_TEXTAUSZUG_.

-*-*-

Verbraucher erwarten laut dem Papier, "dass sie im virtuellen Leben ebenso anonym und überwachungsfrei handeln können wie im wirklichen Leben." Die Gruppierungen machen sich daher erneut insbesondere für die Ausformulierung eines gesonderten "Telemediennutzungsgeheimnisses" analog zum Fernmeldegeheimnis stark. Die sensiblen Bestandsdaten wie Name, Anschrift oder persönliche Nutzerkennungen sollen damit einem besonderen Schutz unterstellt werden. Zur Begründung heißt es, dass schon Informationen, welche Telemediendienste eine Person in Anspruch nimmt, "weitreichende Rückschlüsse auf politische, finanzielle, sexuelle, weltanschauliche, religiöse oder sonstige persönliche Interessen und Neigungen zulassen".

Der momentan vom Bundestag beratene Regierungsentwurf sieht "noch erhebliche Absenkungen des bestehenden Datenschutzniveaus vor", warnt der Jurist Patrick Breyer zur Unterstützung der gemeinsamen Position der Verbraucher- und Datenschutzorganisationen. "Die Parlamentarier müssen hier mutig gegensteuern und die Anhäufung privater Informationen durch Betreiber von Websites unterbinden." In einer Informationsgesellschaft seien die persönlichen Daten, "die wir dem Internet anvertrauen, Schlüssel zu unserem Privatleben." Internetunternehmen sollten diese Informationen nicht "endlos horten und dem Zugriff von Datendieben und Betrügern, aber auch der Schnüffelei von Behörden aussetzen dürfen." Die dringliche Notwendigkeit zum Handeln habe etwa die Veröffentlichung der Sucheingaben von 600.000 Menschen durch AOL ins öffentliche Bewusstsein gerückt.

Konkret wendet sich die Stellungnahme etwa gegen eine Klausel im TMG-Entwurf, wonach die Anbieter von Tele- und Mediendiensten "für Zwecke der Strafverfolgung, zur Erfüllung der gesetzlichen Aufgaben der Verfassungsschutzbehörden des Bundes und der Länder, des Bundesnachrichtendienstes oder des Militärischen Abschirmdienstes oder zur Durchsetzung der Rechte am geistigen Eigentum" zur Herausgabe von Bestands- und Nutzungsdaten verpflichtet werden sollen. Damit würde die "grundrechtliche Erfordernis" einer spezifischen "Ermächtigungsgrundlage" für entsprechende staatliche Auskunftsanspruche ausgehebelt, moniert das Papier. Dessen Änderungsvorschlag sieht daher vor, dass nur anhand des zur Telefonüberwachung berechtigenden Straftatenkatalogs gerichtlich angeordnet werden kann, dass Diensteanbieter Auskunft über die genannten Datentypen zu erteilen haben. Eine Aufnahme der Nachrichtendienste in den Kreis der "berechtigten Stellen" sei abzulehnen, da diese bereits eigene Befugnisse hätten.

-*-*-

_GELIEFERTE ANGABEN_.
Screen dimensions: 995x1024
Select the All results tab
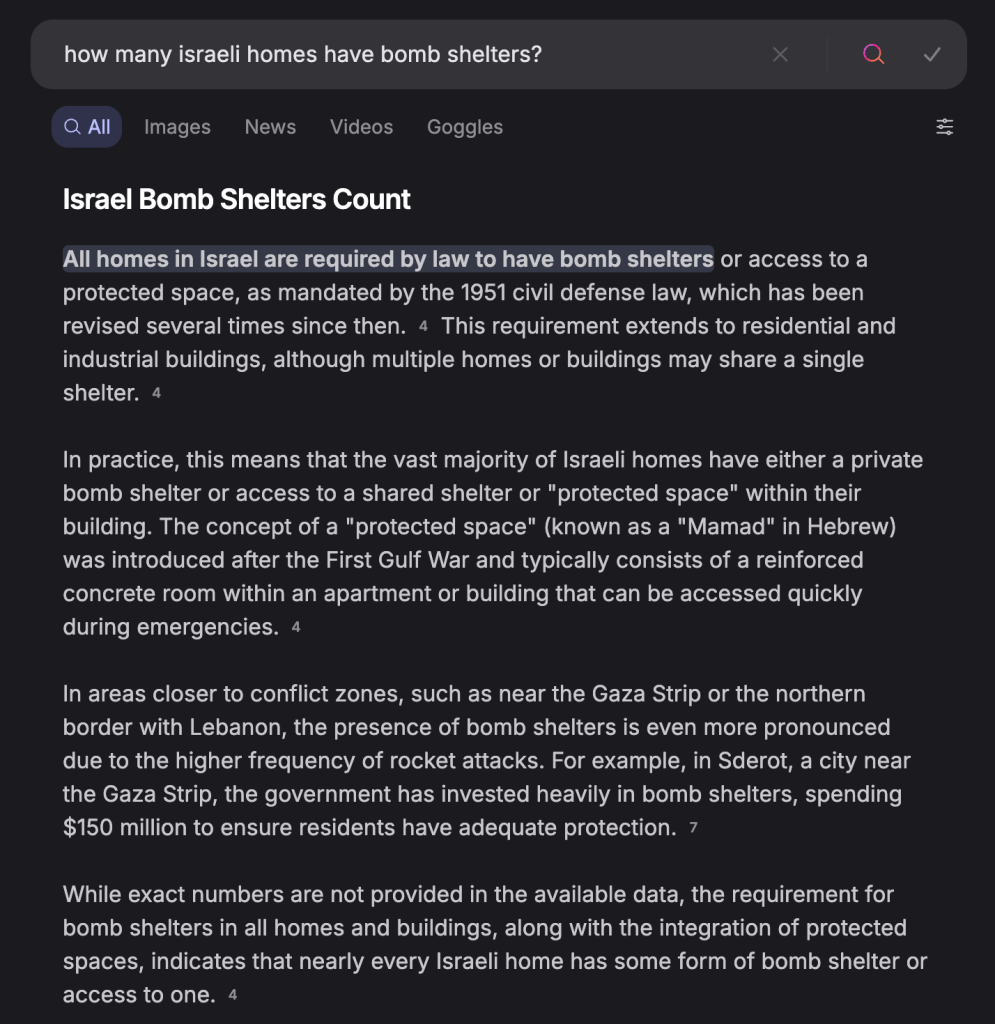point(87,127)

-*-*-

_ZIEL DER ÜBUNG_. Schreib den Abschnitt aus dem Textauszug zum Online-Datenschutz, der bei „Der momentan vom“ beginnt und bei „öffentliche Bewusstsein gerückt.“ endet, noch einmal ab und tausche darin „Parlamentarier“ gegen „Abgeordneten“. Die Zeilen stammen aus einer anderen Quelle als der Textauszug.

_ANTWORT_.
Der momentan vom Bundestag beratene Regierungsentwurf sieht "noch erhebliche Absenkungen des bestehenden Datenschutzniveaus vor", warnt der Jurist Patrick Breyer zur Unterstützung der gemeinsamen Position der Verbraucher- und Datenschutzorganisationen. "Die Abgeordneten müssen hier mutig gegensteuern und die Anhäufung privater Informationen durch Betreiber von Websites unterbinden." In einer Informationsgesellschaft seien die persönlichen Daten, "die wir dem Internet anvertrauen, Schlüssel zu unserem Privatleben." Internetunternehmen sollten diese Informationen nicht "endlos horten und dem Zugriff von Datendieben und Betrügern, aber auch der Schnüffelei von Behörden aussetzen dürfen." Die dringliche Notwendigkeit zum Handeln habe etwa die Veröffentlichung der Sucheingaben von 600.000 Menschen durch AOL ins öffentliche Bewusstsein gerückt.